Deirdre gasped and twisted around. There were three soldiers standing within hailing distance, their hands and arms red to the elbows as they systematically searched the bodies for loot.
“Deirdre … please!”
She looked back down at Aluinn, stricken by the pain and helplessness she saw in his eyes.
“Run!” He gasped. “Take Catherine and run. Save yourself!”

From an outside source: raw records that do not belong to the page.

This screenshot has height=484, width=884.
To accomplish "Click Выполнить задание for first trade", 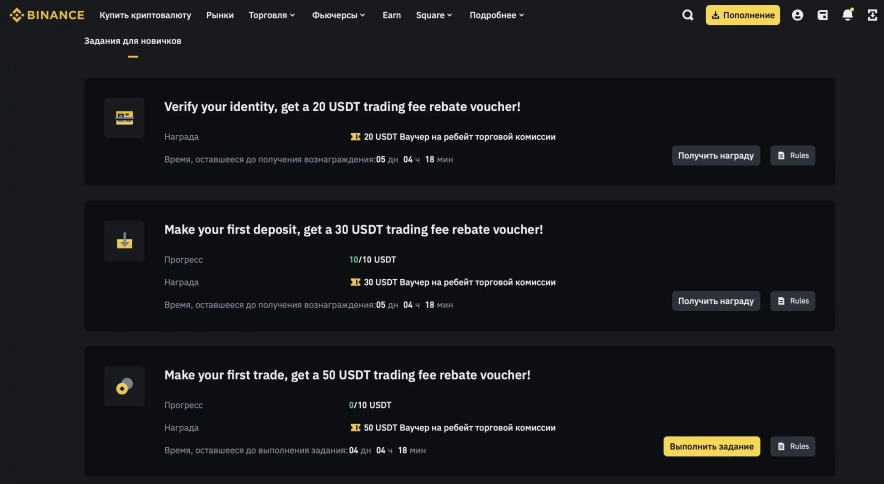I will click(x=711, y=446).
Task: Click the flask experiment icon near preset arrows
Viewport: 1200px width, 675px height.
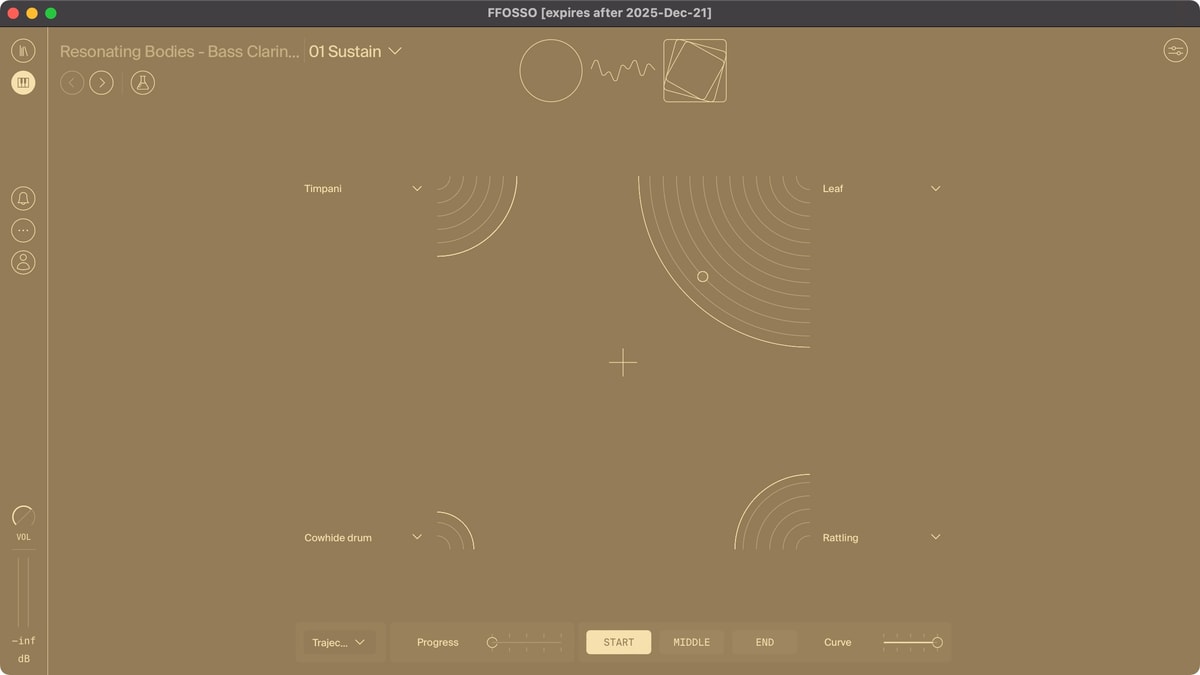Action: pyautogui.click(x=142, y=82)
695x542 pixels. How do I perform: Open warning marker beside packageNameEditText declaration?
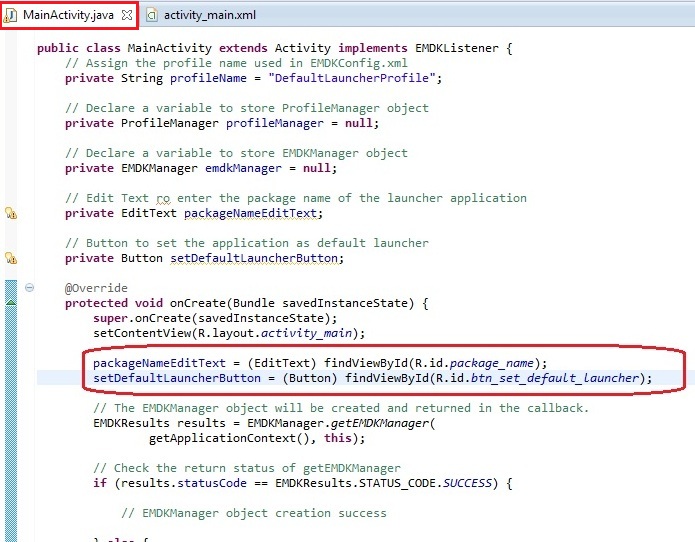[11, 213]
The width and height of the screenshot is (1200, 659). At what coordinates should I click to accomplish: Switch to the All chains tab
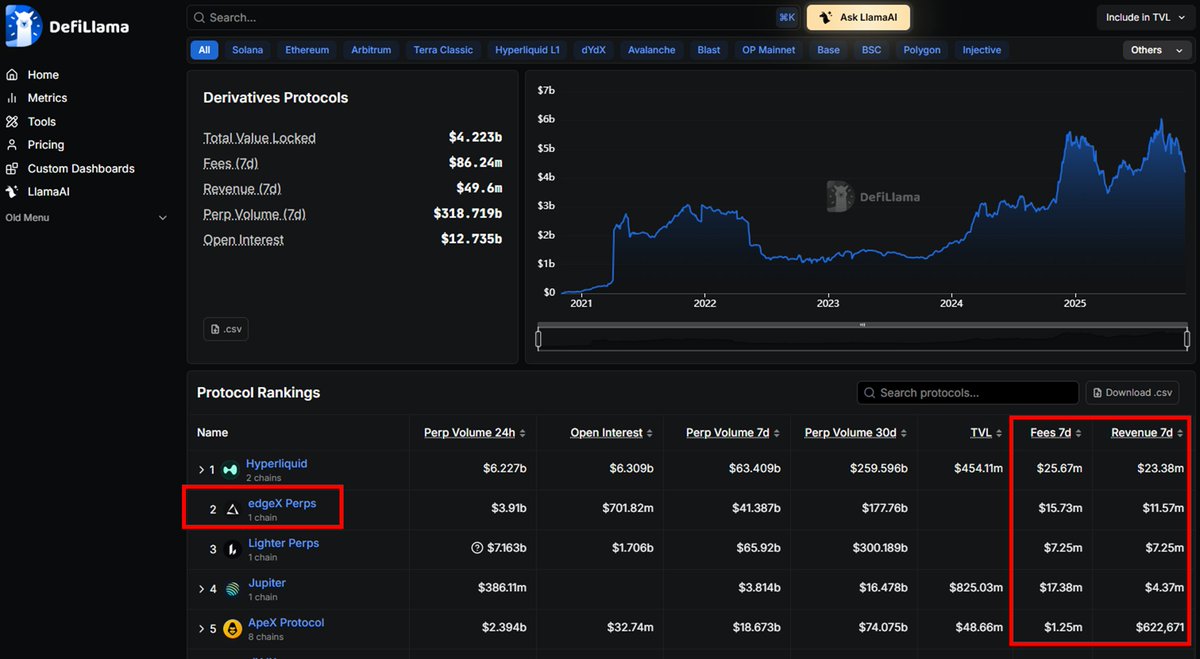204,49
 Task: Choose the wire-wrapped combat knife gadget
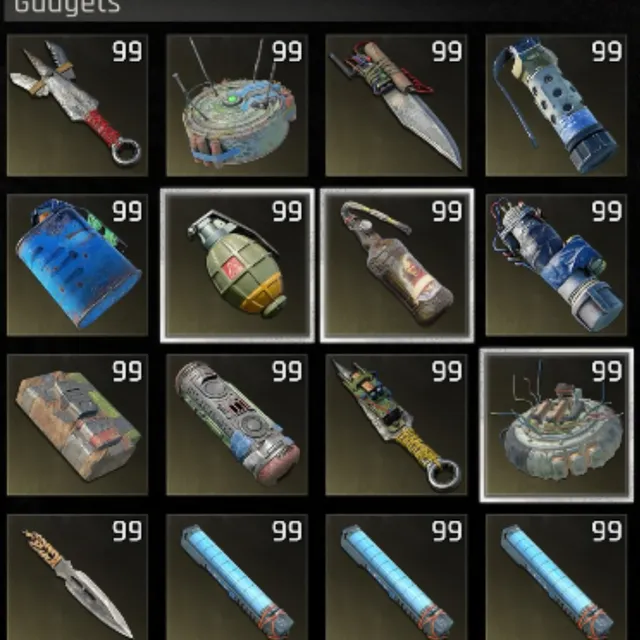pos(396,105)
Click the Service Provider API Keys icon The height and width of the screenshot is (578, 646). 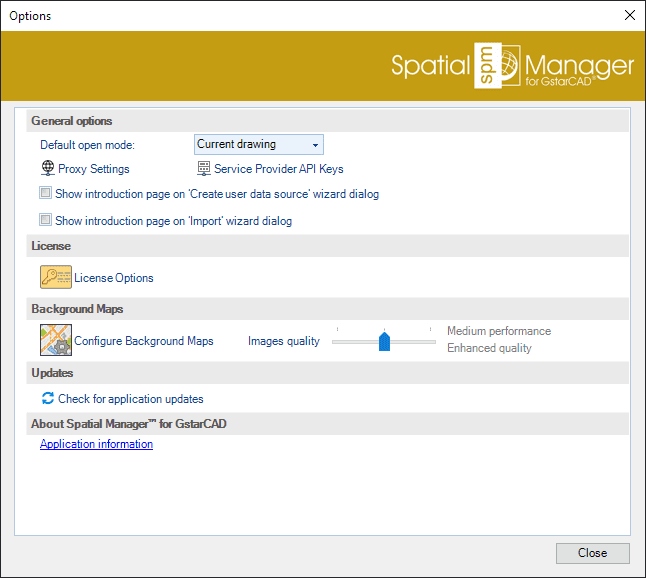(x=204, y=169)
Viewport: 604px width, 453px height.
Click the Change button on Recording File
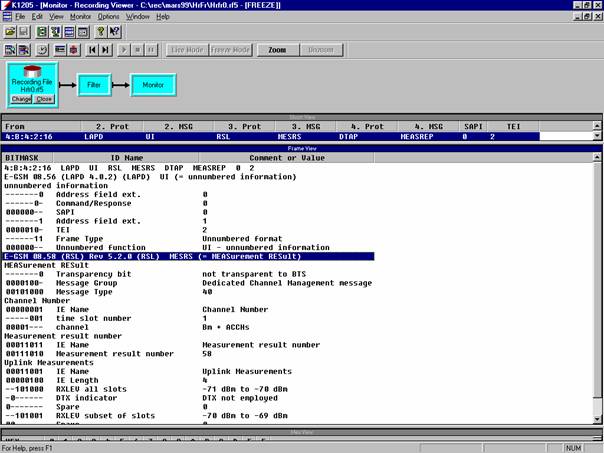[x=22, y=99]
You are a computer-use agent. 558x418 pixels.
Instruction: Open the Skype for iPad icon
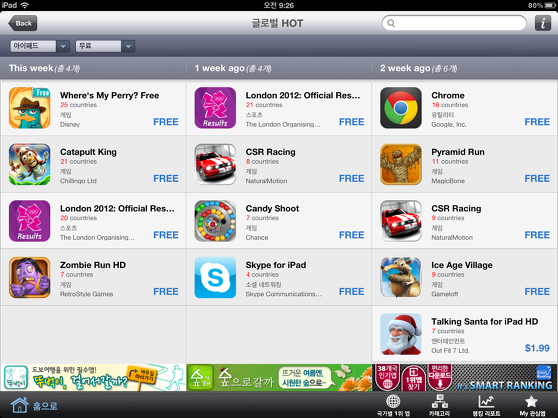click(x=215, y=277)
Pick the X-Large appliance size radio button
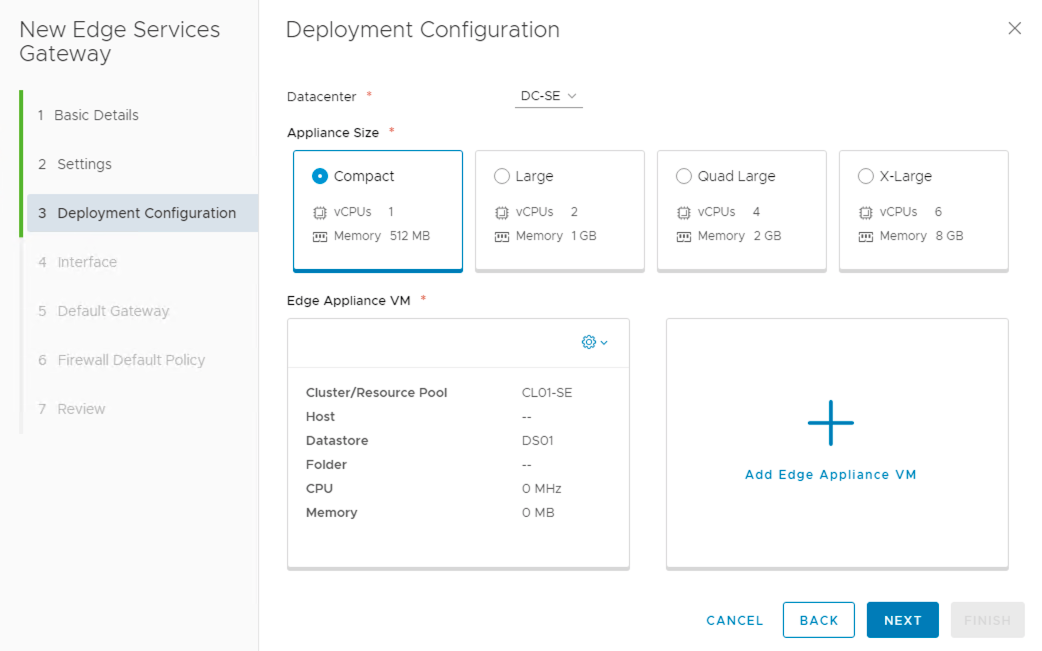 (866, 176)
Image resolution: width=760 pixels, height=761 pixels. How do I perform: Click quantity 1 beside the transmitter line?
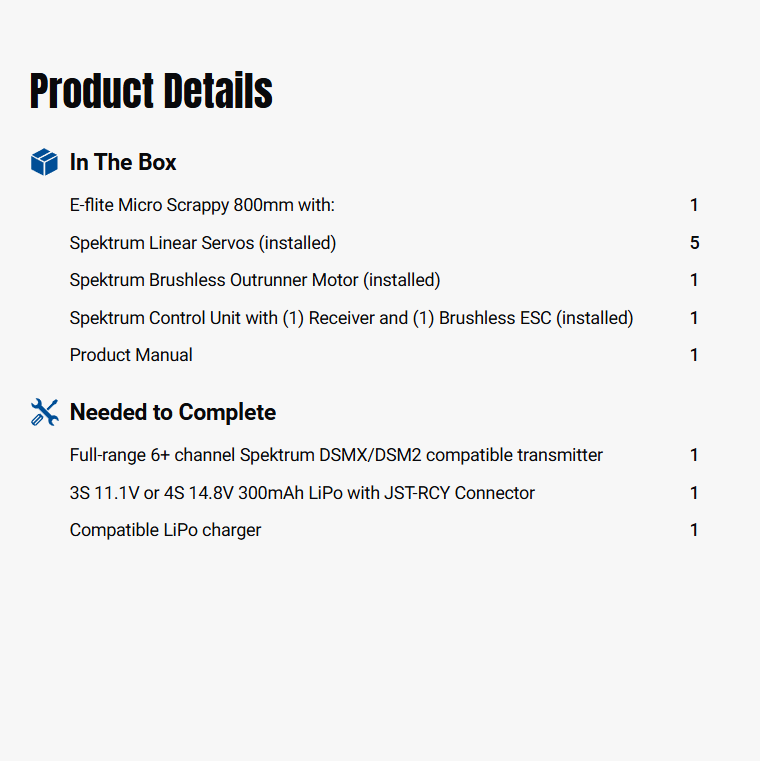pos(694,455)
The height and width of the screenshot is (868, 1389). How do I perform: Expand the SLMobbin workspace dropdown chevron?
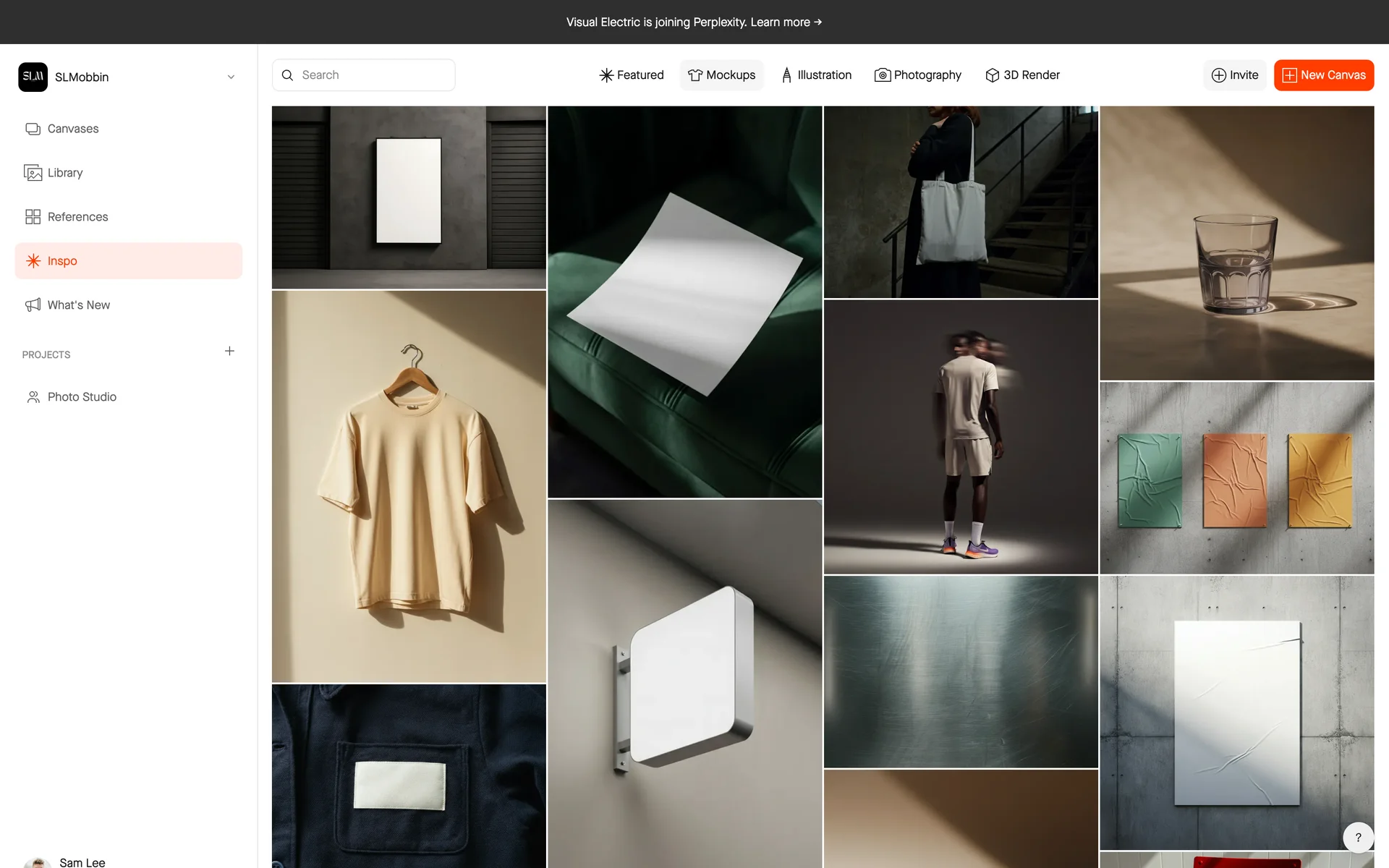coord(231,77)
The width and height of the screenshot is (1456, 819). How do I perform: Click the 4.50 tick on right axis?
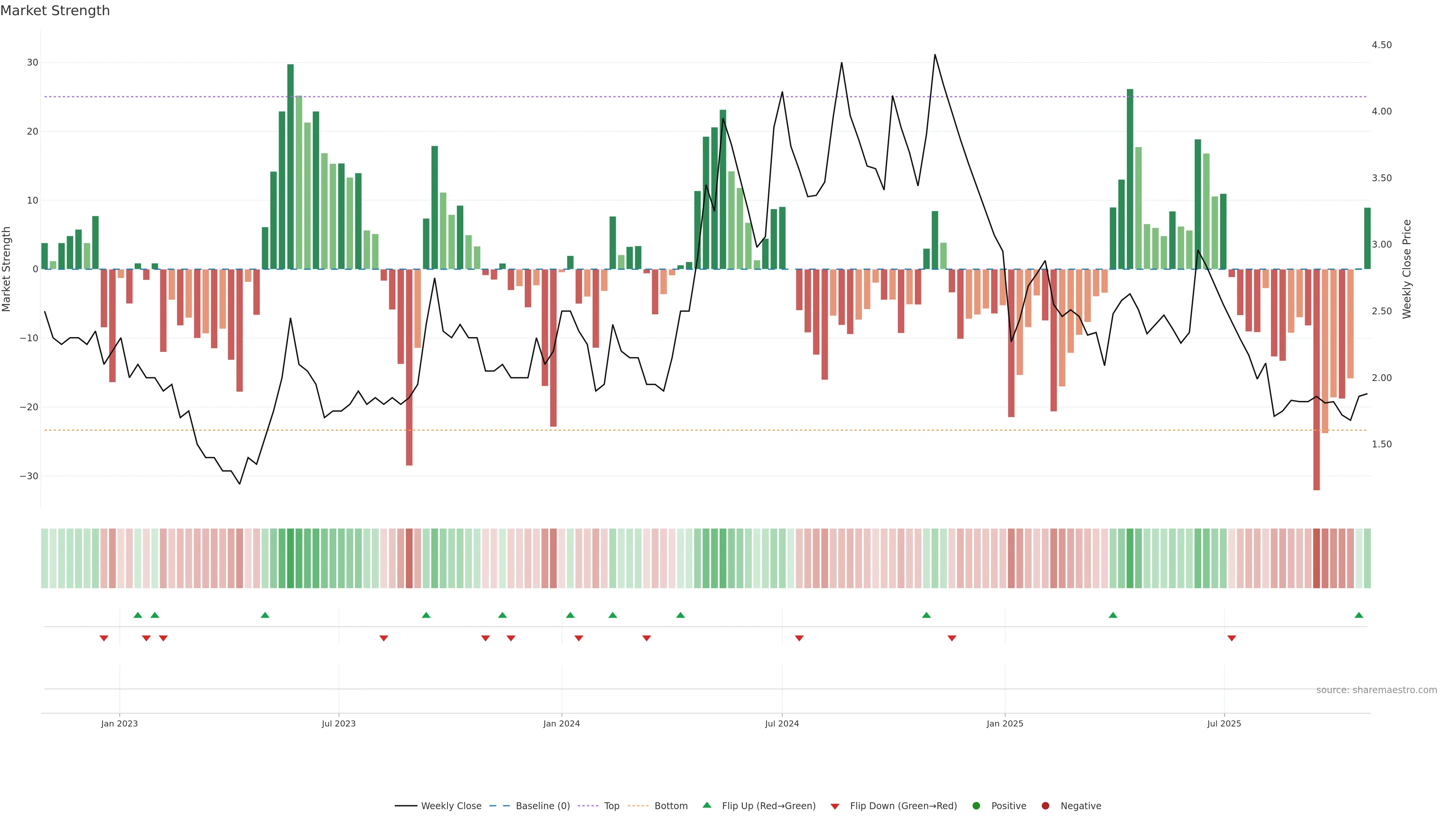coord(1381,45)
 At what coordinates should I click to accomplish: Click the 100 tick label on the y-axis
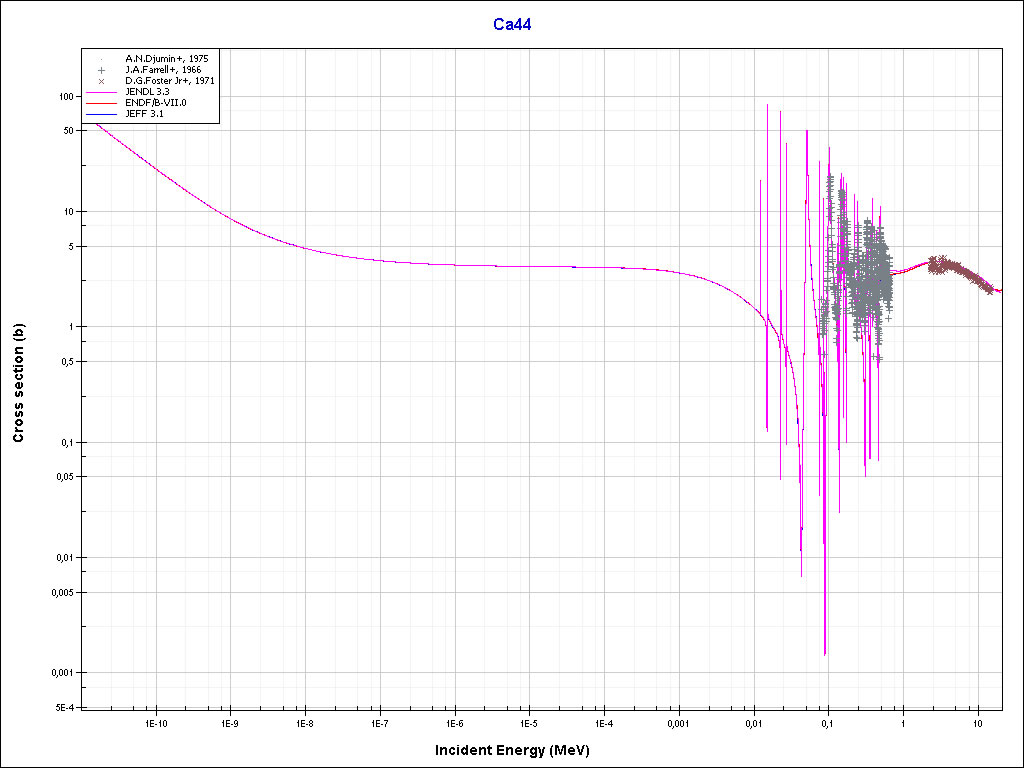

“I am not leaving you! Not like this!”
Aluinn closed his eyes briefly, bracing himself. “The gun. In my hand. I promise, I will not feel a thing, and the soldiers will think you are one of them. Do it, Deirdre. Use the gun. Save yourself.”
“No!” she cried aghast. “No … never!”
“Then do it for me,” he pleaded. “Don’t let me die without knowing you are safe. And don’t let me die like the others—” He choked briefly on the words. “Don’t let the bastards find me alive. Do it, my love. Save yourself, and save me.”